Los cuadros de las personas muertas, las figuras a veces simplemente de escayola del ángel de la guarda, nos hacían mantener un estado de contacto permanente con un mundo invisible. Además entraban en la educación una serie de elementos que hoy llamaríamos míticos, se enseñaba a los niños ciertas realidades psicológicas. No estoy muy seguro de que hayamos avanzado mucho en cuanto a darle a veces a un niño conocimientos para los cuales no está preparado, adelantando, de alguna manera, una visión completamente positivista de la vida. El hombre necesita para vivir no solamente una casa o un empleo seguro, también necesita un poco de ilusión, creer en algo.
Habría en el mundo, por tanto, muchas realidades paralelas. No solamente realidades estrictamente físicas sino también realidades que podríamos llamar metafísicas, o sea, que están más allá de la parte física, y que sin embargo son también nuestro alimento, nuestra necesidad. Para poder hablar de los espíritus, de aquello que no es exactamente corpóreo, tangible, es necesario primero tratar de ver el mundo como realmente es y no como nos quieren hacer ver a través de los grandes medios de difusión.

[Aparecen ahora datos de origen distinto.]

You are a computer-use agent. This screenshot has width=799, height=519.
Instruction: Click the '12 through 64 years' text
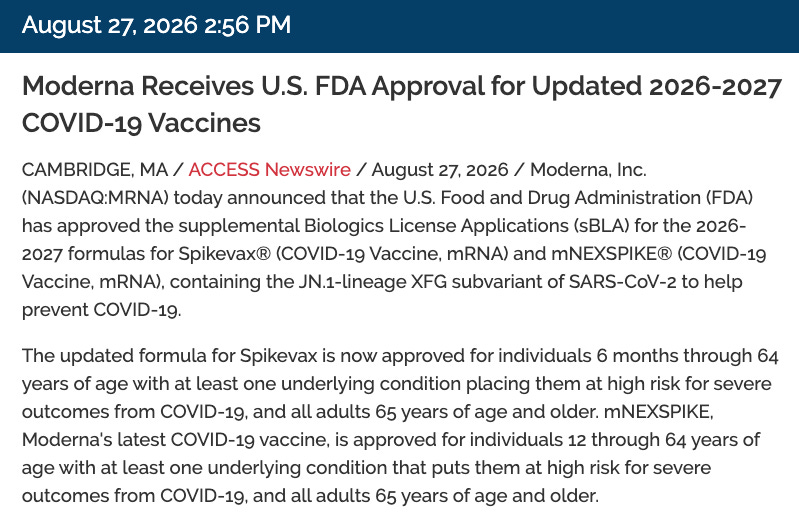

He escrito varios libros, y el primero lo comencé cuando tenía veinte años. Ese primer libro o novela Ankor el Discípulo, me sorprendía a medida que lo iba escribiendo, porque sus personajes cobraban vida propia. Nunca se me había ocurrido ubicar dentro de esa novela, que era sobre la vida de un discípulo en la Atlántida, batallas y escenas de guerra, pero mis personajes escapaban, eran raptados por los piratas, perseguidos por la guardia real, se encontraban, se peleaban. Y yo lo único que hacía era seguir con mi mano escribiendo, escribiendo, escribiendo. (En aquel entonces todavía sabía escribir a mano, ahora las sofisticaciones han hecho que apenas pueda firmar). Pero mis personajes iban surgiendo de alguna manera y de alguna parte. Y el que escriba poesía o el que compone música sabe perfectamente que no es uno el que está escribiendo, sino que eso viene de alguna otra parte, es una especie de inspiración. Incluso puede bajarnos en cualquier momento, aun en los momentos más absurdos. Si no lo escribimos, y muchos de nosotros tenemos esa experiencia, si no transcribimos esa poesía, ese pensamiento filosófico, desaparecerá para siempre. Ya no lo vamos a recordar con la misma frescura. Sabremos de qué se trata, pero de ninguna manera va a tener aquella entereza, aquella verdad global que tenía al principio. No, eso lo hemos perdido para siempre.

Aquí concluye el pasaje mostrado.